### Assignment
Find the string "computer" in the records. Copy every line it appears in.

########################################

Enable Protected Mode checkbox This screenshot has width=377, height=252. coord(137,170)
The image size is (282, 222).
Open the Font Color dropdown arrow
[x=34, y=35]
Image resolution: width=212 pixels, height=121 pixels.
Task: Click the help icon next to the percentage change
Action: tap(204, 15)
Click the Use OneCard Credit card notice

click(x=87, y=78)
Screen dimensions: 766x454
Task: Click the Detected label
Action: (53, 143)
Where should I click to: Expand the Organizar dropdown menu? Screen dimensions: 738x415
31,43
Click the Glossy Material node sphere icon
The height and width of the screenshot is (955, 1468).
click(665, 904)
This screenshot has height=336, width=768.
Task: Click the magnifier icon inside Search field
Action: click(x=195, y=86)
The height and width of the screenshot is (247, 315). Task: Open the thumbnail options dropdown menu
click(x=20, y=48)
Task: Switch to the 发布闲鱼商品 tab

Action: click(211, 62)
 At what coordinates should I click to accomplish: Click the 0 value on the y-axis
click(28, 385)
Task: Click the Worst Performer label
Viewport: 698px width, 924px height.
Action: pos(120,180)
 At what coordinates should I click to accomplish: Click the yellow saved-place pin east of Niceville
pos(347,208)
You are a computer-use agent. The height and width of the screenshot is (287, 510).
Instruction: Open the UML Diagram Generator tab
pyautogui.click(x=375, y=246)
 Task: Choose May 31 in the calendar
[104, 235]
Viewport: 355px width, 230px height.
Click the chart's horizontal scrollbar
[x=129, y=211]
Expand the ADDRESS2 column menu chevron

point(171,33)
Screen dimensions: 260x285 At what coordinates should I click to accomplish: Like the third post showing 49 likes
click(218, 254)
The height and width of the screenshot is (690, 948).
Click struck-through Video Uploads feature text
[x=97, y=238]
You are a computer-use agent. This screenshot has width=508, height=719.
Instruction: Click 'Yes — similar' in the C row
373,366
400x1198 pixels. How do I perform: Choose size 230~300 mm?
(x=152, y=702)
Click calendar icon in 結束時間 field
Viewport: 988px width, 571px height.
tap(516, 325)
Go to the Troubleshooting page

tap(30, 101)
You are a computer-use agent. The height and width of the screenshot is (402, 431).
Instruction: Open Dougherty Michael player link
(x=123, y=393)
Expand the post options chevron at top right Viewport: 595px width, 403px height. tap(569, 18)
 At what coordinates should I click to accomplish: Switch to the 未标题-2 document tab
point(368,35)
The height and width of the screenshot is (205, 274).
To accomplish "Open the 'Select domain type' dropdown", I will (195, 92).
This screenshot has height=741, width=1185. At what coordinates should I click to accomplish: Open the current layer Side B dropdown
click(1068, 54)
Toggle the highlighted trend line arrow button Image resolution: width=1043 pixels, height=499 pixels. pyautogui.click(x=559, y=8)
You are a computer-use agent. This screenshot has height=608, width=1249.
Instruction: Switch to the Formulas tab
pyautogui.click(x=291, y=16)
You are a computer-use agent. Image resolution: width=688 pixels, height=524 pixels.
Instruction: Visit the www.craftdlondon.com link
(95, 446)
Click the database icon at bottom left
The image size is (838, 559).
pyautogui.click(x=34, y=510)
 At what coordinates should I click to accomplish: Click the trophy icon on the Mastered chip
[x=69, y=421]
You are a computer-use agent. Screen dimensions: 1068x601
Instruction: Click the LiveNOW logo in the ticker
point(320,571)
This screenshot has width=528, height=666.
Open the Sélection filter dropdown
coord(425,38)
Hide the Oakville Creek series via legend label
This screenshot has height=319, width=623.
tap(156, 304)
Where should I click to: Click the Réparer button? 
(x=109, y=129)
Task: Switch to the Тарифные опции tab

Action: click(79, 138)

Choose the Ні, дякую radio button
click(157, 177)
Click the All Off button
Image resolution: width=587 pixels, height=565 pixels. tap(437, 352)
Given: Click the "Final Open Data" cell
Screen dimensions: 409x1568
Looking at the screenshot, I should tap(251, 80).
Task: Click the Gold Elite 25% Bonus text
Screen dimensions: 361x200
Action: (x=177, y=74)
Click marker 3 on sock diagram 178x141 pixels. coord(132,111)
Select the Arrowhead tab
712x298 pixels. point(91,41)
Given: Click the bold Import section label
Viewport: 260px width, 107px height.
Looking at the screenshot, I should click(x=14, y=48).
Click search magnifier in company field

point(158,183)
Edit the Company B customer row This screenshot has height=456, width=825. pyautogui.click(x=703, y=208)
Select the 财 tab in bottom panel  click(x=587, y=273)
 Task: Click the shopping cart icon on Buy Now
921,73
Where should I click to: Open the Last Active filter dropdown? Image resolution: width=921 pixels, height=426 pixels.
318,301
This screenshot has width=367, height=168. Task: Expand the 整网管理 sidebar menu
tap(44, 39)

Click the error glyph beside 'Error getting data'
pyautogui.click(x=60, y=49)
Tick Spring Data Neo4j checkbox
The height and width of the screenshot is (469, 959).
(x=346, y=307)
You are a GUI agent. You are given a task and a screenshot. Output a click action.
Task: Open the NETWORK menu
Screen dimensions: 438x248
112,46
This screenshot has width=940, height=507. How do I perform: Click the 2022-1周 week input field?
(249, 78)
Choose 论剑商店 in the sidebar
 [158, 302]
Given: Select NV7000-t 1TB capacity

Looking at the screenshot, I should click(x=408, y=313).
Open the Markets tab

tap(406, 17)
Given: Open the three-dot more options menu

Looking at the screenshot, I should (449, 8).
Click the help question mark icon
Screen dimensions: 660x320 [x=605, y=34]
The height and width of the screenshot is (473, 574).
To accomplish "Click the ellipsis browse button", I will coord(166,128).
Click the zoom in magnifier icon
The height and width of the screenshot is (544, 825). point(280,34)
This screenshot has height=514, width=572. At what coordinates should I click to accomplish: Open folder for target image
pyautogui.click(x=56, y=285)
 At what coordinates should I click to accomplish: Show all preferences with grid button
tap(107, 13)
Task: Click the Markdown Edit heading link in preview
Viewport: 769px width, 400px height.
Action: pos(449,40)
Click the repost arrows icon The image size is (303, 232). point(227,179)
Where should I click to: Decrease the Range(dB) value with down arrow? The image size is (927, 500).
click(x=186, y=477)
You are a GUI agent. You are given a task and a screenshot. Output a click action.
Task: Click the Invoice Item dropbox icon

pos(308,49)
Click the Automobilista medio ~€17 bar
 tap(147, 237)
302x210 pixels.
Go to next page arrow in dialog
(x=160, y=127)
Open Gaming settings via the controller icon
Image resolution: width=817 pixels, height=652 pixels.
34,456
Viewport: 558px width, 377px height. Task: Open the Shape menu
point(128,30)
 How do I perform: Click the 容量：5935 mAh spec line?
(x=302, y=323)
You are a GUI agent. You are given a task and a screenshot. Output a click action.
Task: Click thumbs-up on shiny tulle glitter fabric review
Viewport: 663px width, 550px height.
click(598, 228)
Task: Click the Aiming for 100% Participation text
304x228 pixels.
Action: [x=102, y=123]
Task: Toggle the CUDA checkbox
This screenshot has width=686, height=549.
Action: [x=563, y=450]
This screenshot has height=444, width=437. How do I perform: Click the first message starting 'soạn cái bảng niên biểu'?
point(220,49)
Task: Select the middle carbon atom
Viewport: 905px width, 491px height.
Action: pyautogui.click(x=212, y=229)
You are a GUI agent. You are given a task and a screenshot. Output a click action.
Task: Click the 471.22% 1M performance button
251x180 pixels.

########################################

### Solution for this exercise
You are a computer-use agent. The height and width of the screenshot is (287, 510).
You are a computer-use agent. This screenshot has width=508, height=719.
You are a computer-use agent. The height and width of the screenshot is (402, 431).
You are a computer-use agent. This screenshot has height=608, width=1249.
You are a computer-use agent. Image resolution: width=688 pixels, height=524 pixels.
You are a computer-use agent. Screen dimensions: 1068x601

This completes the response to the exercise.